September 3, 2008 at 4:30 PM EDT

TORONTO Former police officer Perry Dunlop has been sentenced to another 30 days behind bars for refusing to give evidence at an inquiry in Cornwall, Ont.

Mr. Dunlop was convicted of civil and criminal contempt of court charges for not providing testimony at a probe into the institutional response to allegations of a sexual abuse ring in Cornwall.

The Crown had been seeking a further three to six months in prison, while Mr. Dunlop wanted to be released immediately.

Mr. Dunlop was representing himself in court.

The former Cornwall officer began investigating the alleged ring on his own time in 1993.

Despite Mr. Dunlop's claims, police said they found no evidence of an organized ring.



Ottawa Mens, from Ottawa Canada's corruption Capital, Canada) wrote: Silence can be damming especially by a former police officer.
Perry Dunlop made spectacular allegations, none of which have been proven. It begs the question, why doesn't he want to testify? His lame excuses don't just lack credibility, they provide very good reasons as to why he should be jailed until he decides to testify.
Perry Dunlop's days in the spotlight are numbered.
If he testifies, and he can't back up his allegations, he faces ridicule, embarrassment and the loss of his "victim' status.
If Perry Dunlop refuses to testify, he can continue to claim that he is a victim of a corrupt system.
Odds are he will continue to chose jail to remain a hero than face humiliation.

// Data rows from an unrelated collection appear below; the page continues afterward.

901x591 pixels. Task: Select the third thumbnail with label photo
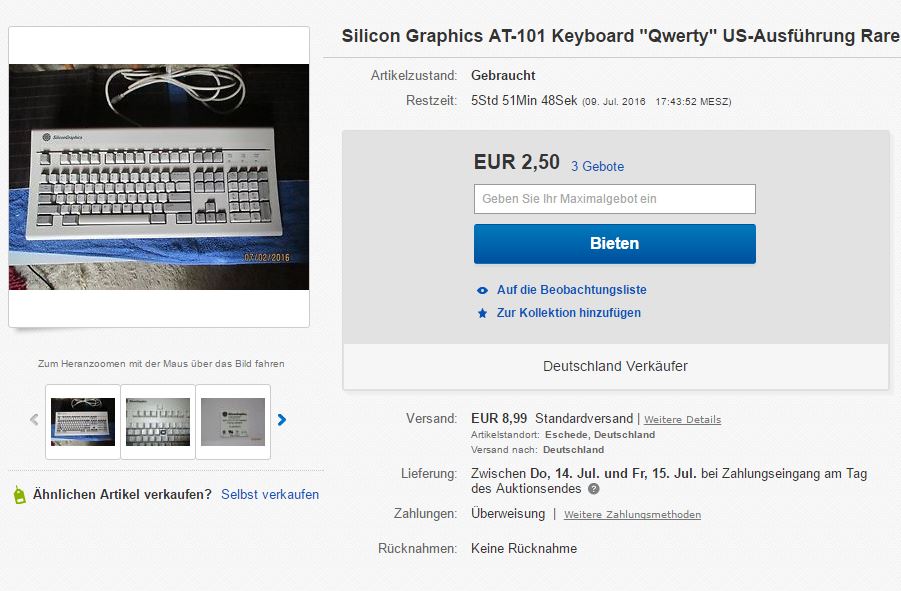coord(233,421)
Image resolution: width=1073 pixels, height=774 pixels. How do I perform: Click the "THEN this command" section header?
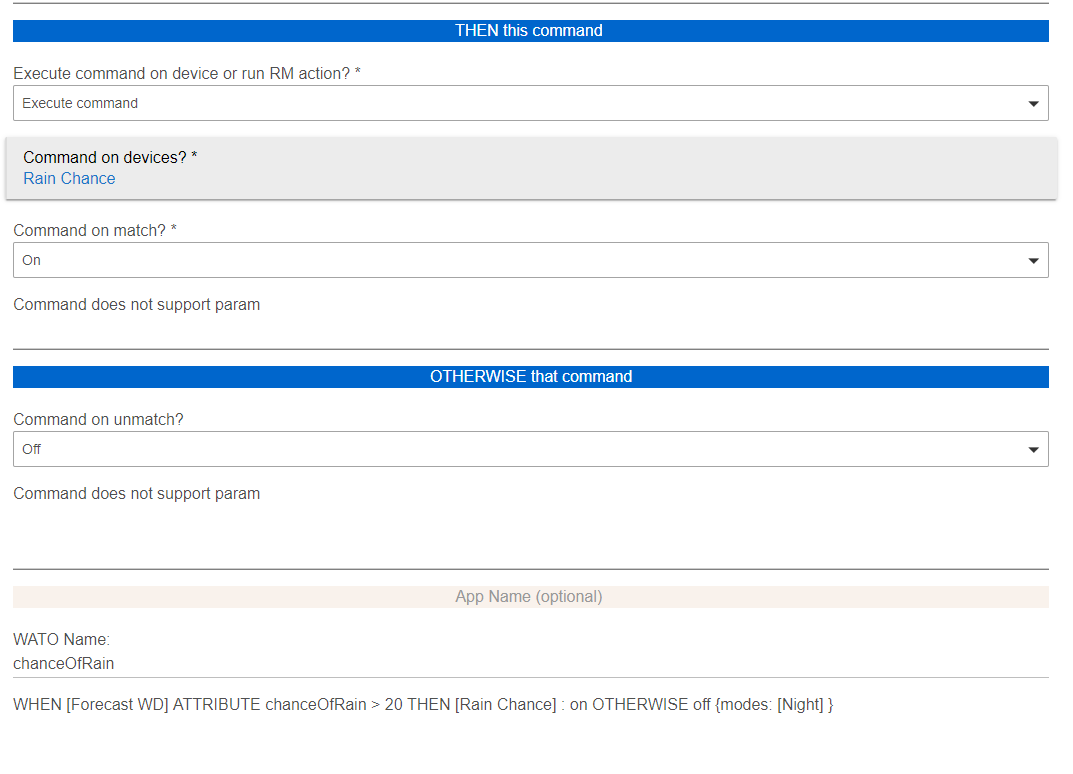tap(530, 31)
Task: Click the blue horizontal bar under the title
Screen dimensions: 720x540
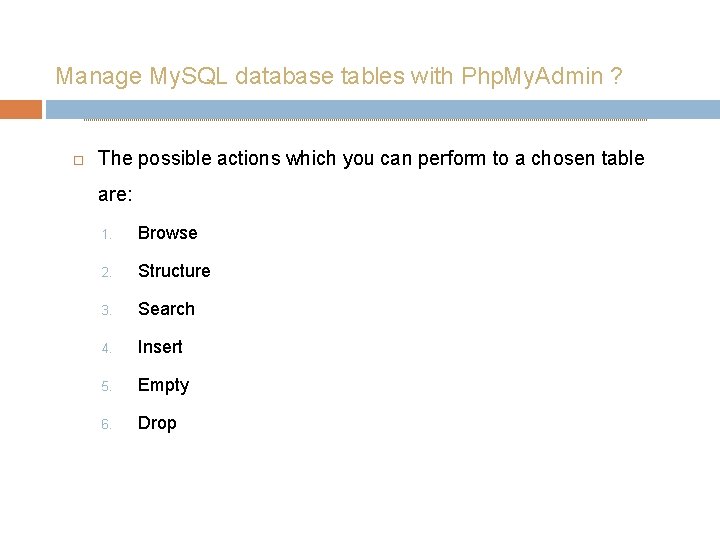Action: pos(383,109)
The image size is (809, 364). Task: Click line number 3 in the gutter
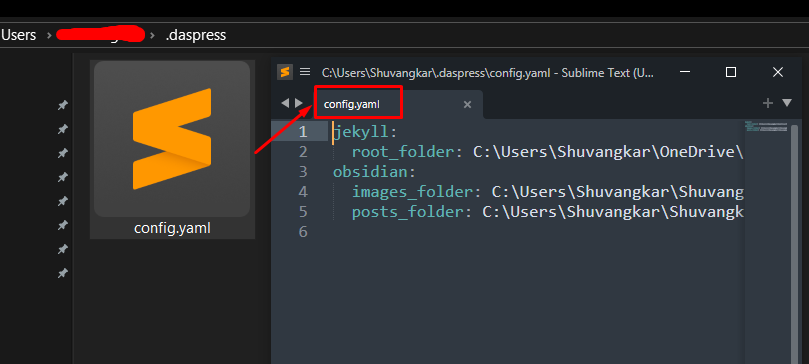302,172
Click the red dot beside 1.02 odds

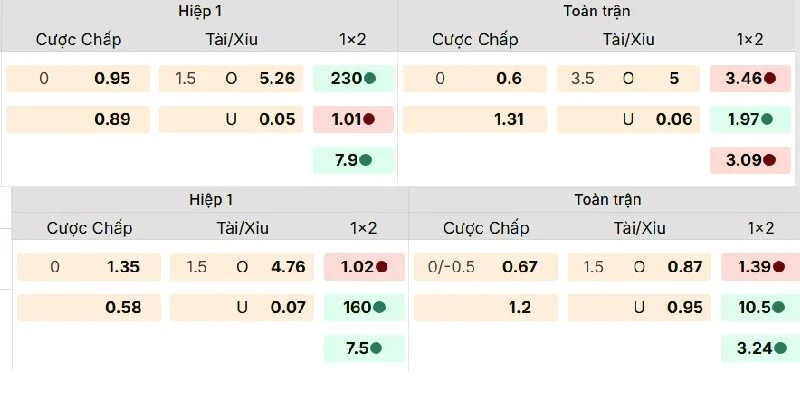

He may be right generally about our justice system. Small towns in Ontario with their own police forces are breeding grounds for corruption. Local prosecutors frequently become adversarial and go along with criminal charges without any evidence simply for the purpose of destroying anyone who happens to be politically unpopular.
Take the Toronto Police, now they can decide the "costs of security" before a protest, that's right, only the rich will be able to afford to protest, and of course litigate or high a lawyer.
That takes us to our judicial system that has systemic flagrant abuse of judicial powers that again, creates endless injustice by banning those who criticize the judiciary from due process by insidious orders such as "vexatious litigant orders" "orders for security for costs" and "striking pleadings".
In the case of Perry Dunlop, he cant make those claims, he doesn't want his day in court.

Mr. Dunlop and Ontario have been fortunate to have as commissioner, Justice Norman Glaude who is pretty much devoid of any complaints. He used to be on the board for investigating police complaints and has a history of appropriate actions against a judge that he supervised.